Modern business practice may mean that the number of documents currently created as originals in hardcopy without an electronic counterpart is limited. One might therefore assume that this is not an issue that will commonly affect future cases. However, particularly for regulated industries (where hardcopy documents may be required to be kept for long periods), it is an issue which should be taken into account by in-house lawyers and information management professionals in those sectors. Many companies still receive handwritten forms, "know your client" hard copy data and other documents in scanned hardcopy, or hardcopy only format. Others are migrating their archived hardcopy material to electronic format by scanning it. In addition to accurate indexing of such archives, quality control of the scanning and OCR process and a clear understanding of its limitations are essential to avoid mistakes which may cause problems later.
A further limitation, not relevant in this case, but which increasingly arises in cases with a foreign element is whether the OCR process will accurately "read" foreign languages. This is not just limited to non-Latin alphabets: European languages with special characters (e.g. accents, umlauts and cedillas) are often "misread". If they may be relevant, hardcopy documents containing foreign language text need to be considered carefully.
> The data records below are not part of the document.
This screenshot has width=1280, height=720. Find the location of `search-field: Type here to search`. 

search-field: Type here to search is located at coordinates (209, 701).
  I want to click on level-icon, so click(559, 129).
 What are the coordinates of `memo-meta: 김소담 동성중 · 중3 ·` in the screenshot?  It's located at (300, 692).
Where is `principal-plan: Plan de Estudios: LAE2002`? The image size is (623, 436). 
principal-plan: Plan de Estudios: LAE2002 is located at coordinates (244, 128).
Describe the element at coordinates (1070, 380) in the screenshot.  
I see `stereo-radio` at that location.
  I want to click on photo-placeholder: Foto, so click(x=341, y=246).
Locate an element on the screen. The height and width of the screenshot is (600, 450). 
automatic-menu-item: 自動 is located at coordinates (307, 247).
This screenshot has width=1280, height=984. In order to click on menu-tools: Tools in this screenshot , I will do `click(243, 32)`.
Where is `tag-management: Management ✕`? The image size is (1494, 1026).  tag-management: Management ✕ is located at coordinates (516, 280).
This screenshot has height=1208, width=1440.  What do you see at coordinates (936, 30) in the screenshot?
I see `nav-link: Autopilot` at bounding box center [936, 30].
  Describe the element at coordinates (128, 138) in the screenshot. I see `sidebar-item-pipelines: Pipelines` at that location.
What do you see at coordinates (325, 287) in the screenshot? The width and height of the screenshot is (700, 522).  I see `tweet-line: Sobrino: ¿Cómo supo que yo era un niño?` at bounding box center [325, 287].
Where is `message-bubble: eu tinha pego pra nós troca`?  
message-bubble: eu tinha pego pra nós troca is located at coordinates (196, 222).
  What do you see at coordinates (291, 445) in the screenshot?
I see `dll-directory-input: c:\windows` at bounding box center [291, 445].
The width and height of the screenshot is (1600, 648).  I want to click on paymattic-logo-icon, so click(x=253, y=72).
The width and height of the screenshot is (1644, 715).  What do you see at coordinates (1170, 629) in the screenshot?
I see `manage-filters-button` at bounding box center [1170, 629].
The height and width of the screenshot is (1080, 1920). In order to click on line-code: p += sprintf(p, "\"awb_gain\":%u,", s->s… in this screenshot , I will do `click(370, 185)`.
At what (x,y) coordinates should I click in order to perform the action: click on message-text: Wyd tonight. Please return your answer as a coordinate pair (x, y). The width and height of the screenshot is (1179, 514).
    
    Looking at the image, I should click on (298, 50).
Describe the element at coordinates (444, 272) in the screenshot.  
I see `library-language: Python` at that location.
If they form a readily identifiable set of documents it may be easiest to treat them separately – perhaps reviewed in full by reviewers with the relevant language skills. If search terms are to be used to filter the documents, they should be considered carefully, with alternative spellings used in anticipation of likely inaccuracies in the OCR output.
This decision is a salutary lesson to litigants and practitioners about the dangers of failing to properly plan and execute a disclosure exercise in compliance with the Civil Procedure Rules. It also highlights the dangers facing lawyers who do not understand the limitations of the technology on which they rely. If nothing else, practitioners should appreciate the old chestnut that the quality of output is entirely reliant on the quality of input, whether inputs take the form of human instruction, or the form and content of raw data.